* **What you are asked to do**
Only the count is needed. Count the lines below with the word "button" in them.

(Data for this exercise Opens)

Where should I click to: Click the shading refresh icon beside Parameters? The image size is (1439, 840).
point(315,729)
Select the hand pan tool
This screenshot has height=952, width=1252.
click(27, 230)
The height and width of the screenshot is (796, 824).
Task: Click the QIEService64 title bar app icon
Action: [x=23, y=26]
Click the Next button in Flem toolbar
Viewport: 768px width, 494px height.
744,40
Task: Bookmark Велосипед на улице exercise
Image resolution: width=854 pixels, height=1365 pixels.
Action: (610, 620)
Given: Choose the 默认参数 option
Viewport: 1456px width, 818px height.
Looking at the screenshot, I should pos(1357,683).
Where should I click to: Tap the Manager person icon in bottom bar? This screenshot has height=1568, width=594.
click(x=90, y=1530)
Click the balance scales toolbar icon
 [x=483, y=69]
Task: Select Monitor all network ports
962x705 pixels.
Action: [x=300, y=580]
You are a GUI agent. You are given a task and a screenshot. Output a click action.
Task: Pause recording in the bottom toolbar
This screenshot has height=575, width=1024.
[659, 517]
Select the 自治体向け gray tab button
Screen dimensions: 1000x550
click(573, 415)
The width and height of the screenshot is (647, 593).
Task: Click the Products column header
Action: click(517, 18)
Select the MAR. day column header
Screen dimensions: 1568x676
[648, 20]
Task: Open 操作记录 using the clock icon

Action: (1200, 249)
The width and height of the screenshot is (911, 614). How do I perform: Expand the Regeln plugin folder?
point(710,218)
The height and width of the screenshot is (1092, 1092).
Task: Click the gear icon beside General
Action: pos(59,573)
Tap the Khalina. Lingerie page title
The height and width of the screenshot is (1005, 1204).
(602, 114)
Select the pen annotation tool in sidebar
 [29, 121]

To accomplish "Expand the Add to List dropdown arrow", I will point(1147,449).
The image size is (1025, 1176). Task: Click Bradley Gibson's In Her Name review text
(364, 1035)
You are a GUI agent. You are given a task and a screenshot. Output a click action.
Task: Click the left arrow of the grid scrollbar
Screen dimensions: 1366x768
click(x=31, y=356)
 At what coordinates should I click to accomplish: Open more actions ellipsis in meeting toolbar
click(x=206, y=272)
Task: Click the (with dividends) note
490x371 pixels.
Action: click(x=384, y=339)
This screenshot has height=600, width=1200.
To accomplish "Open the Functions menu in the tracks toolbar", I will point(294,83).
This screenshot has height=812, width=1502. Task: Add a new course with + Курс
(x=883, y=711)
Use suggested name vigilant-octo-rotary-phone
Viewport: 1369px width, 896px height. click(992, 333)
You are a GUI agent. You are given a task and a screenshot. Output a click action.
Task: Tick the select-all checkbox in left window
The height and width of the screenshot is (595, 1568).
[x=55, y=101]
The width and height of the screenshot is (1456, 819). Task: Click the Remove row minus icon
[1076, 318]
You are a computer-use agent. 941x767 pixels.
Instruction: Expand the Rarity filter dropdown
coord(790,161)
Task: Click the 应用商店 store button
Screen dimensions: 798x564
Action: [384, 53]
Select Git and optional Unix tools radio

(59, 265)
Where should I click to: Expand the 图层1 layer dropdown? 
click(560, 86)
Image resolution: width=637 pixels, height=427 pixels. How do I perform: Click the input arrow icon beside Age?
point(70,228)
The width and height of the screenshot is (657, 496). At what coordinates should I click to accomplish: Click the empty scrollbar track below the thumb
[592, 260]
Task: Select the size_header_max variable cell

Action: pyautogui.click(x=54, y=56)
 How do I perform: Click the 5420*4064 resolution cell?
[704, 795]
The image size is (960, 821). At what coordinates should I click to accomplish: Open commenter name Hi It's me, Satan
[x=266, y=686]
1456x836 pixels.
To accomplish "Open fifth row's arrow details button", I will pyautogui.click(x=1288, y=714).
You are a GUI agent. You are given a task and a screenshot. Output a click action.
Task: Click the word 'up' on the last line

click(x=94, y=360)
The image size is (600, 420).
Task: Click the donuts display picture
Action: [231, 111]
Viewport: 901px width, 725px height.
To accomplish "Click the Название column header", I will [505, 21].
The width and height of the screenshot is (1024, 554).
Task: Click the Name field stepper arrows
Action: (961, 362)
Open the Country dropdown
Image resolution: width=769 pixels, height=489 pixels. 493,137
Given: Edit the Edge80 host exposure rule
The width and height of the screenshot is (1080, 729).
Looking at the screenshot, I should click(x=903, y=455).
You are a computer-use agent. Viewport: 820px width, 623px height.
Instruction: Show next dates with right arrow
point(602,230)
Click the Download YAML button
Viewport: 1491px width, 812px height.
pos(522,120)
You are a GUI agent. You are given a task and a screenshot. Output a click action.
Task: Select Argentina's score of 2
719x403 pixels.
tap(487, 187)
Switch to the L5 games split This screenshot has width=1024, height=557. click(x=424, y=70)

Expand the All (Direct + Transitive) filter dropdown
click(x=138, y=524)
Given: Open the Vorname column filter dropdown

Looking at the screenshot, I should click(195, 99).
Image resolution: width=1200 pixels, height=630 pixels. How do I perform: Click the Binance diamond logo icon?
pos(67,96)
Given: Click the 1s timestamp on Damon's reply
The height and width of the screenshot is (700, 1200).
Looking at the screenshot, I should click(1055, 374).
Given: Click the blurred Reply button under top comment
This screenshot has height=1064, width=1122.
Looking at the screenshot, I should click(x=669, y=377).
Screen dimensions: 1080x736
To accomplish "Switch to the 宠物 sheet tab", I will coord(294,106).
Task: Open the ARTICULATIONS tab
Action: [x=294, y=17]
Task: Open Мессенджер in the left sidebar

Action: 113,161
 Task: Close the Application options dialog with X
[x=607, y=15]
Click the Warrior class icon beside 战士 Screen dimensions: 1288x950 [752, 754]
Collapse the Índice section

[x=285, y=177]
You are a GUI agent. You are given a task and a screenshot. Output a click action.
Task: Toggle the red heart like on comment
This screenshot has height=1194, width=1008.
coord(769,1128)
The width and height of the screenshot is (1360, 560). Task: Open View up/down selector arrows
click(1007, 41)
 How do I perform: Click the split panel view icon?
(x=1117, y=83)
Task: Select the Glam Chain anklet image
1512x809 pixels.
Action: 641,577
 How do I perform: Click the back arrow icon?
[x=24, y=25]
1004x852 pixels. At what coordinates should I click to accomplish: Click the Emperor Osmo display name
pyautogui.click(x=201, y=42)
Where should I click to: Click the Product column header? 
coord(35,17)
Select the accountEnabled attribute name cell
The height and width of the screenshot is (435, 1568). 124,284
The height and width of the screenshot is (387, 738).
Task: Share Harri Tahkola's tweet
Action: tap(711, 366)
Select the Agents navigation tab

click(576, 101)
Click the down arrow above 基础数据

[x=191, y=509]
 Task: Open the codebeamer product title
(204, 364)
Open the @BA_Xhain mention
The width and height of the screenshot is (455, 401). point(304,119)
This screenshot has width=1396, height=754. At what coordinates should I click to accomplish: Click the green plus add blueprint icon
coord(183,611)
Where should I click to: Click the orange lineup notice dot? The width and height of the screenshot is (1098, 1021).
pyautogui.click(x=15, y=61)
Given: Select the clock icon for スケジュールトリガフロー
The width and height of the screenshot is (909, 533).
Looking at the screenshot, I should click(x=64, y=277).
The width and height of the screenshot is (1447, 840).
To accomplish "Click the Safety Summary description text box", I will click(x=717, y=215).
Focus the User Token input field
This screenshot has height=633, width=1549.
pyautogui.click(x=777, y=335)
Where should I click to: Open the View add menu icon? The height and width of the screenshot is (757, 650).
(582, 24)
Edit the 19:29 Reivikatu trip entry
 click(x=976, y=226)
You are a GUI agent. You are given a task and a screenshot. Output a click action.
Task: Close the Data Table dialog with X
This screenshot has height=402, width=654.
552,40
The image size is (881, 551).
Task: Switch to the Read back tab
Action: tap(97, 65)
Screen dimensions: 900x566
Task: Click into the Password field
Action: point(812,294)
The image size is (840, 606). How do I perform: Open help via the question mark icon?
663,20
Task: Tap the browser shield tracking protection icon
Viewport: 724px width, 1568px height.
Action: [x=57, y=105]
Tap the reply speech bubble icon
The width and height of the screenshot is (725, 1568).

(Data for this exercise Closes)

* **Reply**
6